> WRITTEN INSTRUCTION
Reproduce the listing below line for line, changing nothing.

(Element lookup records)
--- START ---

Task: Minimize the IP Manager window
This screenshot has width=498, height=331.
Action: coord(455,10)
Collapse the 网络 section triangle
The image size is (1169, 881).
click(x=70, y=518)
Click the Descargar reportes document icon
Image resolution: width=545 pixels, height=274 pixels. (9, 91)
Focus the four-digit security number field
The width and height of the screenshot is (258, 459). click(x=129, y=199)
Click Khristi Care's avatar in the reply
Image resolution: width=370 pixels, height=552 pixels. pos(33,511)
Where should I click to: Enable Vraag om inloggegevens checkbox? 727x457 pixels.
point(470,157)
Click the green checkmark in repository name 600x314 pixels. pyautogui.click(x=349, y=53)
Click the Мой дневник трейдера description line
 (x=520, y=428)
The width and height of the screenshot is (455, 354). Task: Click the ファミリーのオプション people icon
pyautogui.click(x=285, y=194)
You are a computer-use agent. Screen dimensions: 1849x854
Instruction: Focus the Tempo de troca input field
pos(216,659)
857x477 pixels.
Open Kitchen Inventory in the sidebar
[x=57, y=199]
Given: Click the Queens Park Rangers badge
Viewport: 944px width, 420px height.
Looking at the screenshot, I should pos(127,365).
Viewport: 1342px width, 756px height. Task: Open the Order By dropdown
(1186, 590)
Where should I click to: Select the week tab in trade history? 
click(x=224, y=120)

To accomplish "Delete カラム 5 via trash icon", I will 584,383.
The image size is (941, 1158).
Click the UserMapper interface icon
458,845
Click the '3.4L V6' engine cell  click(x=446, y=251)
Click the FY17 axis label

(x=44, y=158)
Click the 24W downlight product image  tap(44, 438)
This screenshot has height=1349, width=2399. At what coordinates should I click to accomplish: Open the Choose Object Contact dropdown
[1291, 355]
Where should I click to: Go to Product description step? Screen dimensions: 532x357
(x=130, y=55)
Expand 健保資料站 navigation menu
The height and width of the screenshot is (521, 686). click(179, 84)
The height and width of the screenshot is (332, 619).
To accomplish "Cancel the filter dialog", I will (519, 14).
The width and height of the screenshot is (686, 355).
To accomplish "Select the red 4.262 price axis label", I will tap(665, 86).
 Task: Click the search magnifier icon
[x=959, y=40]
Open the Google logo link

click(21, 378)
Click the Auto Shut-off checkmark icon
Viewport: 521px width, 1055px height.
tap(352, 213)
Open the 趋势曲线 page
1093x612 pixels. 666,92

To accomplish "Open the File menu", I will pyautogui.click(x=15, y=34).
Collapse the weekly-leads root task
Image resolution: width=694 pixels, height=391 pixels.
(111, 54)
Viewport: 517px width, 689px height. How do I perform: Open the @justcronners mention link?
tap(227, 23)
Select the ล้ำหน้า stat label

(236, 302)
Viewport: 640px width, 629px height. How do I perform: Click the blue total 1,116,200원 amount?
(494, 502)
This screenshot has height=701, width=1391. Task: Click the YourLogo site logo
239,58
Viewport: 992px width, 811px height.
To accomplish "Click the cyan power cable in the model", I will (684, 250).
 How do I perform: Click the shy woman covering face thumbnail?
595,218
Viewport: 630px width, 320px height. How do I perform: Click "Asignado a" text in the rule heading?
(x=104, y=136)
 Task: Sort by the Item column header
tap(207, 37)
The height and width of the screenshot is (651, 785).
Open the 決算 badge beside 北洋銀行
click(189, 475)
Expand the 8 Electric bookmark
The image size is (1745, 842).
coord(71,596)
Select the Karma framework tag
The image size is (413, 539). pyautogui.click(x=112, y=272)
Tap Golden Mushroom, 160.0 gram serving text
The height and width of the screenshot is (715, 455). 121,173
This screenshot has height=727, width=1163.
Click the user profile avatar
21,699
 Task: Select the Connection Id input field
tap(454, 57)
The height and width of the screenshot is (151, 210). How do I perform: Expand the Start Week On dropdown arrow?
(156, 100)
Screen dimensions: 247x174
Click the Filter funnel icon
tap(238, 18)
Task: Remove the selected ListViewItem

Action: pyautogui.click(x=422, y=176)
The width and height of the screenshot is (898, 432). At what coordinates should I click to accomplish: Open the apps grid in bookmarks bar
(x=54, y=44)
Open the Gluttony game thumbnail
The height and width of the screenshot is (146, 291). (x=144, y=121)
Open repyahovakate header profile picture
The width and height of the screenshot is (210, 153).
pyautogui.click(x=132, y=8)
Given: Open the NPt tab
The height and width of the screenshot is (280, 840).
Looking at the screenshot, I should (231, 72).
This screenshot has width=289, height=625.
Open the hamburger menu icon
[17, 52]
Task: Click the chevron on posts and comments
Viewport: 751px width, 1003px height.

--- END ---

> TASK ANSWER
Task: Minimize the IP Manager window
This screenshot has width=498, height=331.
Action: coord(455,10)
Collapse the 网络 section triangle
The image size is (1169, 881).
click(x=70, y=518)
Click the Descargar reportes document icon
Image resolution: width=545 pixels, height=274 pixels. (9, 91)
Focus the four-digit security number field
The width and height of the screenshot is (258, 459). click(x=129, y=199)
Click Khristi Care's avatar in the reply
Image resolution: width=370 pixels, height=552 pixels. pos(33,511)
Where should I click to: Enable Vraag om inloggegevens checkbox? 727x457 pixels.
point(470,157)
Click the green checkmark in repository name 600x314 pixels. pyautogui.click(x=349, y=53)
Click the Мой дневник трейдера description line
 (x=520, y=428)
The width and height of the screenshot is (455, 354). Task: Click the ファミリーのオプション people icon
pyautogui.click(x=285, y=194)
You are a computer-use agent. Screen dimensions: 1849x854
Instruction: Focus the Tempo de troca input field
pos(216,659)
857x477 pixels.
Open Kitchen Inventory in the sidebar
[x=57, y=199]
Given: Click the Queens Park Rangers badge
Viewport: 944px width, 420px height.
Looking at the screenshot, I should pos(127,365).
Viewport: 1342px width, 756px height. Task: Open the Order By dropdown
(1186, 590)
Where should I click to: Select the week tab in trade history? 
click(x=224, y=120)

To accomplish "Delete カラム 5 via trash icon", I will 584,383.
The image size is (941, 1158).
Click the UserMapper interface icon
458,845
Click the '3.4L V6' engine cell  click(x=446, y=251)
Click the FY17 axis label

(x=44, y=158)
Click the 24W downlight product image  tap(44, 438)
This screenshot has height=1349, width=2399. At what coordinates should I click to accomplish: Open the Choose Object Contact dropdown
[1291, 355]
Where should I click to: Go to Product description step? Screen dimensions: 532x357
(x=130, y=55)
Expand 健保資料站 navigation menu
The height and width of the screenshot is (521, 686). click(179, 84)
The height and width of the screenshot is (332, 619).
To accomplish "Cancel the filter dialog", I will (519, 14).
The width and height of the screenshot is (686, 355).
To accomplish "Select the red 4.262 price axis label", I will tap(665, 86).
 Task: Click the search magnifier icon
[x=959, y=40]
Open the Google logo link

click(21, 378)
Click the Auto Shut-off checkmark icon
Viewport: 521px width, 1055px height.
tap(352, 213)
Open the 趋势曲线 page
1093x612 pixels. 666,92

To accomplish "Open the File menu", I will pyautogui.click(x=15, y=34).
Collapse the weekly-leads root task
Image resolution: width=694 pixels, height=391 pixels.
(111, 54)
Viewport: 517px width, 689px height. How do I perform: Open the @justcronners mention link?
tap(227, 23)
Select the ล้ำหน้า stat label

(236, 302)
Viewport: 640px width, 629px height. How do I perform: Click the blue total 1,116,200원 amount?
(494, 502)
This screenshot has height=701, width=1391. Task: Click the YourLogo site logo
239,58
Viewport: 992px width, 811px height.
To accomplish "Click the cyan power cable in the model", I will (684, 250).
 How do I perform: Click the shy woman covering face thumbnail?
595,218
Viewport: 630px width, 320px height. How do I perform: Click "Asignado a" text in the rule heading?
(x=104, y=136)
 Task: Sort by the Item column header
tap(207, 37)
The height and width of the screenshot is (651, 785).
Open the 決算 badge beside 北洋銀行
click(189, 475)
Expand the 8 Electric bookmark
The image size is (1745, 842).
coord(71,596)
Select the Karma framework tag
The image size is (413, 539). pyautogui.click(x=112, y=272)
Tap Golden Mushroom, 160.0 gram serving text
The height and width of the screenshot is (715, 455). 121,173
This screenshot has height=727, width=1163.
Click the user profile avatar
21,699
 Task: Select the Connection Id input field
tap(454, 57)
The height and width of the screenshot is (151, 210). How do I perform: Expand the Start Week On dropdown arrow?
(156, 100)
Screen dimensions: 247x174
Click the Filter funnel icon
tap(238, 18)
Task: Remove the selected ListViewItem

Action: pyautogui.click(x=422, y=176)
The width and height of the screenshot is (898, 432). At what coordinates should I click to accomplish: Open the apps grid in bookmarks bar
(x=54, y=44)
Open the Gluttony game thumbnail
The height and width of the screenshot is (146, 291). (x=144, y=121)
Open repyahovakate header profile picture
The width and height of the screenshot is (210, 153).
pyautogui.click(x=132, y=8)
Given: Open the NPt tab
The height and width of the screenshot is (280, 840).
Looking at the screenshot, I should (231, 72).
This screenshot has width=289, height=625.
Open the hamburger menu icon
[17, 52]
Task: Click the chevron on posts and comments
Viewport: 751px width, 1003px height.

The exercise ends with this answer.